Genetic diversity is essential for a species’ survival in the face of environmental changes and, as a result, for maintaining its role in ecosystem functions [40]. High genetic diversity (HT=0.859 and Ar=2.88–5.97 in 620 individuals from 60 populations) of Q. glauca detected from nSSR data is similar to other oaks that are distributed in subtropical China, such as the Q. franchetii complex (HT=0.982 and Ar=3.18–4.34 in 303 individuals from 33 populations) [41], Q. delavayi (HT=0.907 and Ar=3.75–5.24 in 493 individuals from 33 populations) [42], and Q. schottkyana (HT=0.828 and Ar=4.83–7.78 in 380 individuals from 29 populations) [11]. For cp.DNA, the number of haplotypes in this study was higher than in other oaks, such as Q. aliena with 33 haplotypes in 52 populations [43], Q. fabri with 21 haplotypes in 31 populations [44], Q. acutissima with 19 haplotypes in 30 populations [45]. Different genetic patterns in nSSR and cp.DNA might be related to sampling variance. Although the same cp.DNA loci were sequenced here, the number of haplotypes was higher in the previous study from 409 Q. glauca individuals of 42 populations [35]. The additional 125 samples in this study added 25 new haplotypes, mainly from the western region (10 haplotypes) and Taiwan Island (9 haplotypes). Most of the additional haplotypes were private. Long-term geographical or environmental isolation could drive in-situ diversification and maintain private haplotypes as species adapt to local environments [46,47,48].

No significant phylogeographic structure was evident based on cp.DNA (NST>GST, p > 0.05), a result consistent with other subtropical evergreen species such as Q. variabilis (NST=0.855 > GST=0.852, p > 0.05) [49], Q. acutissima (NST=0.689 > GST=0.630, p > 0.05) [45], and Q. chenii (NST=0.888 > GST=0.863, p > 0.05) [50]. In contrast, the genetic structure in nSSR data revealed a distinct pattern: 60 Q. glauca populations were split between two clusters representing the western and eastern portions of the sample area. The different genetic patterns detected in cp.DNA and nSSR makers are not unexpected. Because of their modes of inheritance, for instance, the markers have different dispersal patterns. Chloroplast DNA disperses through seeds and the nuclear genomes are transmitted via seeds and pollen. Oaks are prolific pollen producers and depend on wind for dispersal [51]. High levels of recent and ongoing gene flow should be evident in genetic patterns detected in nuclear markers, especially highly polymorphic SSRs [52]. To this latter point, more information may be available from nSSR than cp.DNA as the mutation rate in the former increases testable variation [53]. Meanwhile, the chloroplast genome is haploid with no recombination and has a smaller effective population size, which means it should be more sensitive to genetic drift and differentiation [54]. Therefore, differences in heredity between the nuclear and chloroplast genomes account for the different phylogeographic structure patterns we observed in the present study.

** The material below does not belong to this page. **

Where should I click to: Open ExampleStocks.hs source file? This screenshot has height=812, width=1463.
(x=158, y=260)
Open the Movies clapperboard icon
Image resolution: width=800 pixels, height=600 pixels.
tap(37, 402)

Genetic variation and environmental heterogeneity

Species with long generation times and large effective population sizes, such as oaks, are likely delayed in their responses to environmental change [55]. Consequently, contemporary genetic patterns are often explained by past environmental conditions [56, 57]. In Q. glauca, however, habitat stability since the LGM (EStab) was negatively correlated with genetic diversity (He, p < 0.05), a surprising result considering the expectation that more climatically stable regions will retain higher genetic diversity [58, 59]. In addition to accumulating mutations over time, interspecies hybridization and admixture between populations can also increase genetic diversity [60]. Hybridization and introgression are common in oaks [32], and since East Asia is the main distribution range of the Quercus section Cyclobalanopsis, many closely related oaks have a sympatric distribution with Q. glauca [60, 61]. The distribution overlap of Q. glauca and closely related species affords the possibility of introgression. Range changes by Q. glauca since the LGM may have contributed to admixture among populations from different lineages. These factors could result in a negative correlation between genetic diversity and habitat stability. Similar results were also found in other oaks, such as Q. kerrii [62] and Q. schottkyana [11], in which the migration and mixing of genetically differentiated populations in unstable habitat areas led to increased genetic diversity.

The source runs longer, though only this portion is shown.